According to research from GlobalData, improvements in the quality of Rack’s merchandise have been noticeable.
“Rack has gone from being something of a dumping ground for excess inventory and boring buys, to having a much sharper assortment that includes interesting brands and great-value gems,” GlobalData Managing Director Neil Saunders said in emailed comments. “Essentially, the fun of treasure hunting has returned to the business. Consumers have responded positively with better conversion, higher average transaction values, and more repeat visits. These good metrics should encourage the team to double down on the efforts as it looks to win more customers.”
Full-line Nordstrom has deepened its assortment, Pete Nordstrom told analysts.

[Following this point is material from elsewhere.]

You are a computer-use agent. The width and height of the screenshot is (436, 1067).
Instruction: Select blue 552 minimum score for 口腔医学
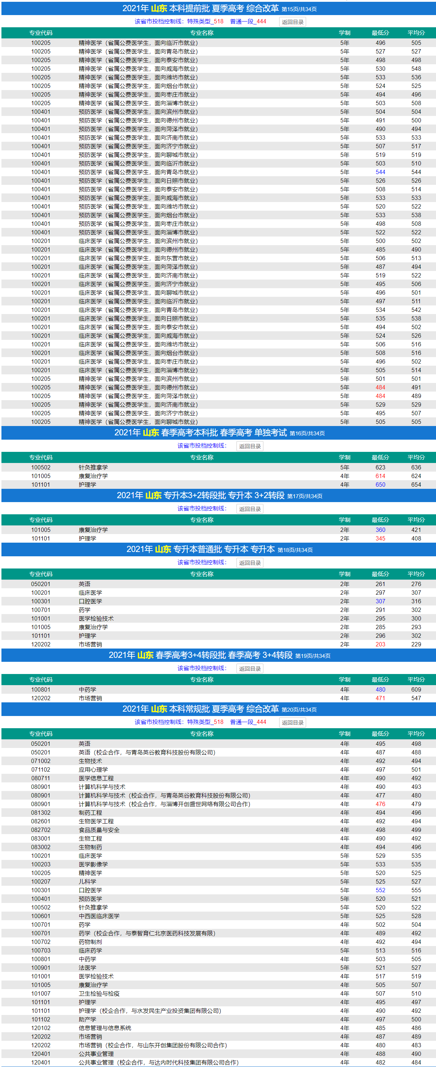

Growth in the quarter was led by Vuori, Hoka and Adidas, and children’s apparel sales improved, he also said.
But, while there are signs of progress in merchandising, including more casual offerings and better displays, the department store banner continues to suffer from its tilt toward more formal apparel and higher prices, according to Saunders.
“The unfortunate truth for Nordstrom is that the full-price business has simply become less relevant,” he said. “That means it has a much harder time drawing in customers and convincing them to buy. It is also the case that store standards remain below where they should be, and this is a further turn-off to shoppers.”
Unlike retailers that saw shrink improve or plateau in Q1, Nordstrom reported that shrink was the main pressure on gross margin in the period, with Chief Financial Officer Cathy Smith telling analysts that “the primary drivers were external theft in our transportation network and inventory cleanup in our supply chain.”
Evercore ISI analysts led by Michael Binetti warned that, because the retailer’s margins are so slim, the combination of theft in the supply chain and missing inventory discovered in distribution centers could continue to be an issue, though its recent comp trends bode well.
“We think there is little room for error on margins and see some risk that the shrink issues could spill over beyond 1Q,” Binetti said.